DATA, its collection, and related Issues

Data can be collected in a variety of ways, in different settings, and from different sources. Data Collection methods include face-to-face interviews, telephone interviews, computer-assisted interviews; questionnaires that are either personally administered, send through the mail, or electronically administered; observation of individuals and events with or without videotaping or audio recording; and a variety of other motivational techniques such as projective tests.

Data sources can be primary and/or secondary. Individuals, focus groups, and a panel of respondents specifically set up by the researcher whose opinions may be sought on specific issues from time to time are examples of primary data sources. Data can also be obtained from secondary sources, as for example, company records or archives, government publications, industry analysis offered by the media, and so on.

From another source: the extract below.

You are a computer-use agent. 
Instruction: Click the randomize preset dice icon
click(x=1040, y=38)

**Face-to-face interviews** provide rich data, offer the opportunity
to establish rapport with the interviewees, and help to explore and understand
complex issues. many ideas that are ordinarily difficult to articulate
can also be surfaced and discussed during such interviews. On the negative
side, face-to-face interviews have the potential for introducing interviewer
bias and can be expensive if a big sample of subjects is to be personally
interviewed.

**Telephone interviews** help to contact subjects dispersed over
various geographic regions and obtain responses from them immediately on
contact. This is an efficient way of collecting data when one has specific
questions to ask, needs the responses quickly, and has the sample spread
over a wide geographic area. On the negative side, the interviewer cannot
observe the nonverbal responses of the respondents, and the interviewee
can block a call.

**Personally administering questionnaires to groups of individuals**
helps to establish rapport with the respondents while introducing the survey,
provide clarifications sought by the respondents on the spot, and collect
the questionnaires immediately after they are completed. On the negative
side, administering questionnaires personally is expensive, especially
if the sample is geographically dispersed.

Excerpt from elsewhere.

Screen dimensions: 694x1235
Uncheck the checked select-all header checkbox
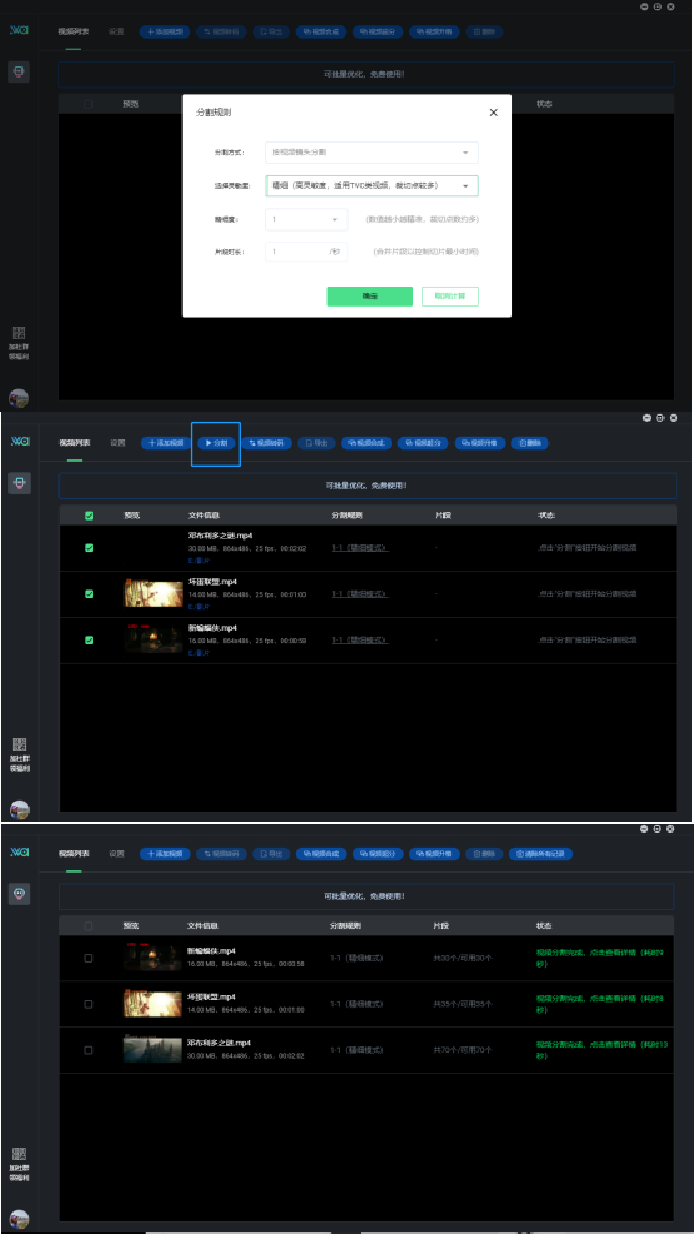tap(89, 515)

**Mailed questionnaires** are disadvantageous when responses to many
questions have to be obtained from a sample that is geographically dispersed
and when conducting telephone interviews to obtain the same data is difficult,
more expensive, or not feasible. On the negative side, mailed questionnaires
usually have a low response rate and one cannot be sure if the data obtained
are biased because the nonrespondents may be different from the those who
did respond.

**Observational studies** help to comprehend complex issues through
direct observation (either as a participant- or a nonparticipant-observer)
and then, if possible, asking questions to seek clarifications on certain
issues. On the negative side, they are expensive since long periods of
observation are required, and observer bias may well be present in the
data.

It is important to ask questions in a way that would ensure the least bias in the response. For example, "Tell me how you experience your job" is a better question than saying, "Boy, the work you do must be really boring; let me hear how you experience it." the later question is "loaded" in terms of the interviewer's own perceptions of the job. A loaded question might influence the types of answers the responded gives. Bias could be also introduced by emphasizing certain words, by tone and voice inflections, and through inappropriate suggestions.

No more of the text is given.